Grant winner 2015
“We want to understand why someone might develop epilepsy after suffering a head injury, such as stroke, infection or head trauma. These are major causes of epilepsy and, currently, we just don’t know why or how this happens (and so we have no way of preventing it). This project will provide crucial insights into how epilepsy can develop, and we hope that ultimately it will lead to good prophylactic treatments.” Dr Andrew Trevelyan (pictured)
Grant type: Project grant
Principal investigator: Dr Andrew Trevelyan
Institution: Newcastle University
Duration: 24 months
Scientific title: The homeostasis-conflict hypothesis of epileptogenesis
Why is this research needed?
Epileptogenesis is the term used to describe how epilepsy arises following a brain insult, for example a stroke, a traumatic brain injury or an episode of status epilepticus. It involves a long and complex cascade of events, and what little is known about it mainly concerns the final stages. Identifying what happens at the very start of this cascade, however, could lead to important breakthroughs and, ultimately, to treatments that stop epileptogenesis. Currently no such treatments are available.
What are the aims?
Dr Trevelyan and his team will focus on the beginning of the cascade, and they plan to identify how a brain insult can lead to early changes in neuronal function.
How will the research be carried out?
The group will use brain slice preparations, which are easier to study than whole animals, to identify how an episode of intense seizure-like activity causes neurons to change which genes they express (the way in which they assimilate the information encoded in their genes), which in turn will affect how the neurons function. They believe that these gene changes are the start of the epileptogenic cascade.

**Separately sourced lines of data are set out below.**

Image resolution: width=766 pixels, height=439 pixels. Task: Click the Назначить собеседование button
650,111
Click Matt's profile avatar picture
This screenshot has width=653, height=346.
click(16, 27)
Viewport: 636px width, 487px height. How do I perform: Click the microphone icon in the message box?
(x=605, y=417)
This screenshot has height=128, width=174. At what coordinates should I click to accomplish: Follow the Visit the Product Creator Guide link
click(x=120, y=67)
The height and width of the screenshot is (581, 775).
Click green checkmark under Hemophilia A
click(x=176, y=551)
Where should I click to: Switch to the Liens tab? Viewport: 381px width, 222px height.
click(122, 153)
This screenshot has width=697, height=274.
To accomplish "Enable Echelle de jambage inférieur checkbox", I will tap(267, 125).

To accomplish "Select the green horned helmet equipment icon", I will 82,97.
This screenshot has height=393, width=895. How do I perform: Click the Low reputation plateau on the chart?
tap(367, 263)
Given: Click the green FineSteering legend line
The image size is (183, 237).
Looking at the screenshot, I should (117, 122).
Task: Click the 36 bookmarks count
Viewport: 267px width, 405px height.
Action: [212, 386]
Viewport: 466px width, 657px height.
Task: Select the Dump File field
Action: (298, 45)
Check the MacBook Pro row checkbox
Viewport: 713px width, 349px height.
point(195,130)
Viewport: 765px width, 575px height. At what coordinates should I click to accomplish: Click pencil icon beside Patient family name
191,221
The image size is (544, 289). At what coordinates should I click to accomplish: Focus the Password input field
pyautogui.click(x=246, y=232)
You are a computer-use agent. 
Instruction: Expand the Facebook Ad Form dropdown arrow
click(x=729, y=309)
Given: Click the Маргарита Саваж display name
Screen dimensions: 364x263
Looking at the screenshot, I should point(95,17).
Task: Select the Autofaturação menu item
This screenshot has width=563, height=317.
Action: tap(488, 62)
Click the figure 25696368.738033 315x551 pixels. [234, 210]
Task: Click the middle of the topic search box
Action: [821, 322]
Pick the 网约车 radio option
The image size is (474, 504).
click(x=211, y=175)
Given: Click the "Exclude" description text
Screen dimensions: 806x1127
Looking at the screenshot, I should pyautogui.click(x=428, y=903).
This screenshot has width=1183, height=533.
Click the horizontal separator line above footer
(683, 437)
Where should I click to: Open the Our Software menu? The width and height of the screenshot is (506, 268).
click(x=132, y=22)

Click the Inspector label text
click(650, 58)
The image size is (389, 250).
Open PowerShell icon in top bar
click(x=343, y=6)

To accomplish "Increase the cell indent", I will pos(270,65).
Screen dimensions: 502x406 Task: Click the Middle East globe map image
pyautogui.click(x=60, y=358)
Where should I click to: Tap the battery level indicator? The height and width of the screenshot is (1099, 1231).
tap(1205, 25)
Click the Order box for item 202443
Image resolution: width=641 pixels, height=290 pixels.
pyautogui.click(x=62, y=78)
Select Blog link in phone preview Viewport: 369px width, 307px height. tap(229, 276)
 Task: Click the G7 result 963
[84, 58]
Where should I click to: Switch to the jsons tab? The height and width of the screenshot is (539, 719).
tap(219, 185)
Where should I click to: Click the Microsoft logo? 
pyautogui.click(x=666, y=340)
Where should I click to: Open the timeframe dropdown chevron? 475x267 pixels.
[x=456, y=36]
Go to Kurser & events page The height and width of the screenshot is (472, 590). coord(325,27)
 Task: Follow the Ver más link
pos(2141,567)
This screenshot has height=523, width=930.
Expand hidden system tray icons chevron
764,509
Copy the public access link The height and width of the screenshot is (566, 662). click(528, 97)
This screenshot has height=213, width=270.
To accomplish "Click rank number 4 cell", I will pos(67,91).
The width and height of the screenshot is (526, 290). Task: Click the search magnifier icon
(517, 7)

What difference will it make?
Identifying the gene changes that occur at the beginning of the epileptogenic cascade will transform how the subsequent stages are studied (providing more useful results). Even more importantly, it could highlight drug targets within the cascade, which will potentially lead to the development of new treatments. The team hopes that such therapies will be available in the next 15 years.